ALBUQUERQUE, NM – New Mexico Attorney General Gary King is seeking a temporary restraining order to prevent Valley Meat Co. in Roswell, NM, from slaughtering horses. King talked about the lawsuit during a news conference, saying horse slaughter put consumers' health and natural resources at risk.
“Valley Meat Company’s record of violating the state’s laws regarding food, water quality, and unfair business practices, poses serious dangers to public health and safety, to the natural environment, and to the public’s use and enjoyment of public resources, namely groundwater and land,” King said.
Ricardo De Los Santos, owner of Valley Meat Co., has been trying to re-open his former beef slaughter facility to process horse meat. Congress lifted a six-year-old ban on funding horse meat inspections partly because of the recession, which began just as horse slaughter stopped. Since then, interest in horse slaughter and processing horse meat has increased along with animal interest groups' efforts to stop it.
“Front Range Equine Rescue applauds the lawsuit filed by the NM Attorney General's office to protect consumers from the dangers of horse meat," the group said in a statement. "Along with the brutal way in which horses are slaughtered, Front Range Equine Rescue has highlighted the dangers of processing and selling horse meat which harms the environment, consumers, and local communities where horse slaughter plants operate. Front Range fully supports an injunction to prevent Valley Meat in Roswell from opening based on the well-documented damage created by former US horse slaughter plants.”
King issued in June a legal opinion on the safety of horse meat for human consumption at the request of a state legislator who expressed concern Valley Meat would be operating in the state illegally. In his opinion, King said drugs used to treat horses renders the meat adulterated and therefore unfit for human consumption or sale in New Mexico.

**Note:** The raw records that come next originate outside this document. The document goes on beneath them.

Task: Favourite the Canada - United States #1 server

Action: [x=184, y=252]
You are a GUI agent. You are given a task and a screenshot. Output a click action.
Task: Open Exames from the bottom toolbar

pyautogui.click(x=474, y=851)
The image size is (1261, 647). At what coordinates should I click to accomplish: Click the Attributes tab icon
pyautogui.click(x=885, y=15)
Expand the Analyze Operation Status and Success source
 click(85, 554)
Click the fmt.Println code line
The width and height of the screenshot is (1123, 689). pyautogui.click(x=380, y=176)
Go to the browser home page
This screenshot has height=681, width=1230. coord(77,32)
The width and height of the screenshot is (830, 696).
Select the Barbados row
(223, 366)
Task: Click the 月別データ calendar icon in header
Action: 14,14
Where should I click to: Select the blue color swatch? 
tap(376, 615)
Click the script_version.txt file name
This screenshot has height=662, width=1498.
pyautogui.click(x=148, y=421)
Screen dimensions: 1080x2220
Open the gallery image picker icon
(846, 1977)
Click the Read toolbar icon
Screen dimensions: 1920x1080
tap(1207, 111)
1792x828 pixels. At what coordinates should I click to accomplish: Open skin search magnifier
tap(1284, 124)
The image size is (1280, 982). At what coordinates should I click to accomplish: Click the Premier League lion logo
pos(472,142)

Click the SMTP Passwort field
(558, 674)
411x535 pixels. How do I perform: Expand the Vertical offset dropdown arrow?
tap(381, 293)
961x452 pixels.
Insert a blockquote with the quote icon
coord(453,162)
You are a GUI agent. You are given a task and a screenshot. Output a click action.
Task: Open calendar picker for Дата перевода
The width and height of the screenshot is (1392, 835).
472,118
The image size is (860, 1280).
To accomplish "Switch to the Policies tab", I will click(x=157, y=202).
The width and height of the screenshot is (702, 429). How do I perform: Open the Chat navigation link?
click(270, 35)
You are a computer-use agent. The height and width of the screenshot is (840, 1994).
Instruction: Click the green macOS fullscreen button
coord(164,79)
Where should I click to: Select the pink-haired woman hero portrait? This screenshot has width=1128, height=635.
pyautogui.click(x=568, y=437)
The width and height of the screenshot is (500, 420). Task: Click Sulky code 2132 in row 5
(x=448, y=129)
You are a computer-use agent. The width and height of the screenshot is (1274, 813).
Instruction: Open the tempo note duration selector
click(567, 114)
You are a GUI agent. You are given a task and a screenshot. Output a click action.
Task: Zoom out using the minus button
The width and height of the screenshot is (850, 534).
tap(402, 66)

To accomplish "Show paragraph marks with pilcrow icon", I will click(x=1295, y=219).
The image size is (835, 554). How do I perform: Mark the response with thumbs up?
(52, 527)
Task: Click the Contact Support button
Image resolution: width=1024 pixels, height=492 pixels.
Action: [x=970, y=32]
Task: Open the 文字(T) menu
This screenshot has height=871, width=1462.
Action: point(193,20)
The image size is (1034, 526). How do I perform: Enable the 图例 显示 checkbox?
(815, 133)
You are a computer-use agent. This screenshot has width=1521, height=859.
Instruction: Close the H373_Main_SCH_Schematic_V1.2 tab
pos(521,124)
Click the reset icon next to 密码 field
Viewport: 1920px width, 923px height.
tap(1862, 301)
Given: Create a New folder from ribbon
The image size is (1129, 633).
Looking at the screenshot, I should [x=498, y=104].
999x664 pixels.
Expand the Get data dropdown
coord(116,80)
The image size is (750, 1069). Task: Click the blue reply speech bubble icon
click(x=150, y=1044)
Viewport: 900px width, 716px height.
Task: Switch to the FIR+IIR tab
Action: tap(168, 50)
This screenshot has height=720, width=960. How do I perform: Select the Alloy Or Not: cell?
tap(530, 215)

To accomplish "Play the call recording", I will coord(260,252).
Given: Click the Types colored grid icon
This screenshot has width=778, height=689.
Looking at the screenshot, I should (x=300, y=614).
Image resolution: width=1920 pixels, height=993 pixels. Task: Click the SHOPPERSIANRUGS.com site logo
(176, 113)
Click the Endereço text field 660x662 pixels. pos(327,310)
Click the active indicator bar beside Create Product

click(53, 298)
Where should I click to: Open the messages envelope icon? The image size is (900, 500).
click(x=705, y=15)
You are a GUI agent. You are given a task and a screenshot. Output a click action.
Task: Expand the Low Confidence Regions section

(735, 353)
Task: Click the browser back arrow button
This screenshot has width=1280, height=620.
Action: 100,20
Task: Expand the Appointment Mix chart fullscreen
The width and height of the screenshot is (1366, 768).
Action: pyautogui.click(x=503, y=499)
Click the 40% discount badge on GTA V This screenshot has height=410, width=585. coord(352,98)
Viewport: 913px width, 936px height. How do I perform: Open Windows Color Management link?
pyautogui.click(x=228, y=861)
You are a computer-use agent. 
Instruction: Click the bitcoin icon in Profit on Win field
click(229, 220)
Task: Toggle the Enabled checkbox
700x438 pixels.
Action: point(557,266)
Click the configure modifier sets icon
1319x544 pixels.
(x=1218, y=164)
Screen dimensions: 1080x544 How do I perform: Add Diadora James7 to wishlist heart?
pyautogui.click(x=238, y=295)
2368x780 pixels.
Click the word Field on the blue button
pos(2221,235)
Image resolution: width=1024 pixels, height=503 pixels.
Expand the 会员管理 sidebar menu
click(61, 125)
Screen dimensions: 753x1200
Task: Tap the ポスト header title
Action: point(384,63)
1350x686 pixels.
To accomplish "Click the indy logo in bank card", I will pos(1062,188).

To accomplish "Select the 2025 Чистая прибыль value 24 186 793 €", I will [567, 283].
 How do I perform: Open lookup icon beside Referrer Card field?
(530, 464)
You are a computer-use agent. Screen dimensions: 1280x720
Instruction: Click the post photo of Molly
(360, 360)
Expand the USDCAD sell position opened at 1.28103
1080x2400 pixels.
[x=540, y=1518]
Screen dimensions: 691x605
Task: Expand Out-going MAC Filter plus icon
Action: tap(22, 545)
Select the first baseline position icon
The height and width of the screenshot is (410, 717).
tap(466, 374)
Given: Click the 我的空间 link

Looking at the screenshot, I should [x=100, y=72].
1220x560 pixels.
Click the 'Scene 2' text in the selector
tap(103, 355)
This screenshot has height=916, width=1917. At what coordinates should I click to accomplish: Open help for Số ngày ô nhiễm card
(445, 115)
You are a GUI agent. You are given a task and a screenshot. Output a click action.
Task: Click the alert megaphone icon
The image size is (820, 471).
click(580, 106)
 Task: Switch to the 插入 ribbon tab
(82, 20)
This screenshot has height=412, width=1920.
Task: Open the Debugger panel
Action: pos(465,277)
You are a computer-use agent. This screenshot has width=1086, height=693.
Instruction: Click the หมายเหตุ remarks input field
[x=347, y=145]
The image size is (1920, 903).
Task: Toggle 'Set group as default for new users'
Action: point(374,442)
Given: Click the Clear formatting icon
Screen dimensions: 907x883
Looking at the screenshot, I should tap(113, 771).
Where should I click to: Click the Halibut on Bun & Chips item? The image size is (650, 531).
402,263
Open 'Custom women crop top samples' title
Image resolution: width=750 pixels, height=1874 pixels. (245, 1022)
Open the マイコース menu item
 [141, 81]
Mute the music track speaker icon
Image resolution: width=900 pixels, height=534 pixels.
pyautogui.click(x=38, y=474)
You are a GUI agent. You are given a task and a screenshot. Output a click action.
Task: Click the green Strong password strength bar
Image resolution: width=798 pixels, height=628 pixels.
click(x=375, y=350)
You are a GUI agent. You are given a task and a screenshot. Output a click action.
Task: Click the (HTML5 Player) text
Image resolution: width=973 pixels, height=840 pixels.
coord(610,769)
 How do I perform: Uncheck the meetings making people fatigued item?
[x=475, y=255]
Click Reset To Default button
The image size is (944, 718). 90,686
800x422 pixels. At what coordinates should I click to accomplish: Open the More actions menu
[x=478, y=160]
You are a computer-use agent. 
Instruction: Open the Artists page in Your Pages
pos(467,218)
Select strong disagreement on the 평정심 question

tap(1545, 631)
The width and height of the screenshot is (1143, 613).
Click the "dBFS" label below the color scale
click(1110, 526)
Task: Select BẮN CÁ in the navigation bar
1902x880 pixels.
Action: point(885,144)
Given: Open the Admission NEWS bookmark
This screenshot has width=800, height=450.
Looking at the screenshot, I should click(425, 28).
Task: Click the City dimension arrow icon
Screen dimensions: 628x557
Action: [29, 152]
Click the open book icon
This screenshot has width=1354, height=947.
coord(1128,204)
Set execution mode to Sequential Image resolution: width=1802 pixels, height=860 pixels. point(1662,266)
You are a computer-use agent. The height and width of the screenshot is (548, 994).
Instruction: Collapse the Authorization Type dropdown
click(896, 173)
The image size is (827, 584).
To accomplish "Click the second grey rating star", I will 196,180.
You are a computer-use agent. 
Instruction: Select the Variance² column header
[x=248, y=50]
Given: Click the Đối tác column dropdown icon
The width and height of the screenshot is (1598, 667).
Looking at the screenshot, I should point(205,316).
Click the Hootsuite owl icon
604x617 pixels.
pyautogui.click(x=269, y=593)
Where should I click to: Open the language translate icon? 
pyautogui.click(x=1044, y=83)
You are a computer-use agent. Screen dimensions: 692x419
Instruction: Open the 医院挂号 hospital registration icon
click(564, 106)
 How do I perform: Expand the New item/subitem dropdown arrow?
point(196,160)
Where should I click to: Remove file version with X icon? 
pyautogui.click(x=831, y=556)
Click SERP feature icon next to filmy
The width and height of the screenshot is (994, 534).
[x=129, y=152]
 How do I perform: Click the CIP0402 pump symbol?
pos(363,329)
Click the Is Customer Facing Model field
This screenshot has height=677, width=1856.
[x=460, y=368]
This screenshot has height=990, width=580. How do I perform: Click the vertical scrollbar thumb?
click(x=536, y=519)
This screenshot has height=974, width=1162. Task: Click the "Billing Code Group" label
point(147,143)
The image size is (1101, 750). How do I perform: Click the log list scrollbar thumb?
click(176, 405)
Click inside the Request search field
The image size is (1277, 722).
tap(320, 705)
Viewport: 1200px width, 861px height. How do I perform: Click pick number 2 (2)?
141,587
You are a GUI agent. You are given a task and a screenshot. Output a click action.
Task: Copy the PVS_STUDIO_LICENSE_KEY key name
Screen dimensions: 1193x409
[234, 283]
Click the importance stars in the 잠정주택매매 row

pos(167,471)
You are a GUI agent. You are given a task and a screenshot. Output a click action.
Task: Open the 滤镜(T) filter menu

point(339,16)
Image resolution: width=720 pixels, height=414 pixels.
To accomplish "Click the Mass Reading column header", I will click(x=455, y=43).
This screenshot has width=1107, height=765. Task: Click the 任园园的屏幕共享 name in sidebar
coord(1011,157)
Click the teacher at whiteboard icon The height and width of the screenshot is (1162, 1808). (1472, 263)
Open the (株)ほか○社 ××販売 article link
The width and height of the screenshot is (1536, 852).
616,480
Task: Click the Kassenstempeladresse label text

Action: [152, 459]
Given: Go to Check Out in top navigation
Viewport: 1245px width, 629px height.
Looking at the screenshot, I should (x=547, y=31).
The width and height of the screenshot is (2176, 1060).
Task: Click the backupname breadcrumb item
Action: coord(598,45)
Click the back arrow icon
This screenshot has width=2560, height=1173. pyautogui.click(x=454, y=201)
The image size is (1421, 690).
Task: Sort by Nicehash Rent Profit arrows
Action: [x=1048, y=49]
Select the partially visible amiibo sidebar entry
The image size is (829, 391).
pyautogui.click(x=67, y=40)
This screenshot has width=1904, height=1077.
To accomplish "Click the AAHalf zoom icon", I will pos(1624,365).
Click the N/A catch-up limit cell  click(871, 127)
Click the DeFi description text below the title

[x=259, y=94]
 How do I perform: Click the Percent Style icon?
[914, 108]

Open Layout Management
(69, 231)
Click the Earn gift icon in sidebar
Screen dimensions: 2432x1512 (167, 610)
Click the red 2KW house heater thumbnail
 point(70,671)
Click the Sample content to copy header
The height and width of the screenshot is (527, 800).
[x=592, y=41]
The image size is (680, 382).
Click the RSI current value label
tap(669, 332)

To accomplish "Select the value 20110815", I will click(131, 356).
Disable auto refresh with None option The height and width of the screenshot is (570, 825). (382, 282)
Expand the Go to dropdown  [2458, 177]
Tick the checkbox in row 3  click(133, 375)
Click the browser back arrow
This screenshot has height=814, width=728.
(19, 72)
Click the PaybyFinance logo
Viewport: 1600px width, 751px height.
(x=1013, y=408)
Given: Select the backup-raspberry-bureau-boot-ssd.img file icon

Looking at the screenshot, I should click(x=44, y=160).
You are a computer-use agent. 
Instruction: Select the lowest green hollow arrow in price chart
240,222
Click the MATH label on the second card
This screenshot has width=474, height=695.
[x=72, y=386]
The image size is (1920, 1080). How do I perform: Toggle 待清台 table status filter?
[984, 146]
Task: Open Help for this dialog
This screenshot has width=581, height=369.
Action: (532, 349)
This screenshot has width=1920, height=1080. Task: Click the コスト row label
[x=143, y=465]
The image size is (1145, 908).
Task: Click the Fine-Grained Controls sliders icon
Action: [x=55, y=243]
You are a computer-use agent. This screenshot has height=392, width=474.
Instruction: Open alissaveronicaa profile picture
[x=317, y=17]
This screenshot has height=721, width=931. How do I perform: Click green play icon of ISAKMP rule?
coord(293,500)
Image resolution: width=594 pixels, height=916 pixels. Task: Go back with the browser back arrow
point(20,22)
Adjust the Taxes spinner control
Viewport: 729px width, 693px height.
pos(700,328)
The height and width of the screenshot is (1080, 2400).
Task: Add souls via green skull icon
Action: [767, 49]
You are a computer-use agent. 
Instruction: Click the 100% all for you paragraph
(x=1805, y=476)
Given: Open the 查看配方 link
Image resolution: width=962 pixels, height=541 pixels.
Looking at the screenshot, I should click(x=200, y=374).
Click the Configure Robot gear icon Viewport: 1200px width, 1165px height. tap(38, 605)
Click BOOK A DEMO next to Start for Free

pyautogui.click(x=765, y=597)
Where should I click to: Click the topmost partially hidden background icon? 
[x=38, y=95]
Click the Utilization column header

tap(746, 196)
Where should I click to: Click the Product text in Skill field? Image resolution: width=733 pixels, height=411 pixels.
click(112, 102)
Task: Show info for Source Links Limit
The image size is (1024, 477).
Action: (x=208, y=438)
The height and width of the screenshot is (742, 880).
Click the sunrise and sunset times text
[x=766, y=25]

King added that Valley Meat’s track record of compliance with environmental and safety laws were cause for concern.
“Our environmental laws are on the books to protect precious natural resources, especially ground water,” King said. “Companies that willfully ignore those laws need to be held to account before they cause serious damage to public health or our environment.
“Commercial horse slaughter is completely at odds with our traditions and our values as New Mexicans. It also poses a tangible risk to consumers and to our environment. I will continue to fight on behalf of the health and well-being of New Mexicans and the protection of our groundwater and other natural resources.”
The US Department of Agriculture issued grants of inspection to Sigourney, Iowa-based Responsible Transportation LLC, Rains Natural Meats in Missouri and Valley Meat Co. In August, Keaton Walker, president of Responsible Transportation, dropped plans to slaughter horses because of the delays caused by litigation.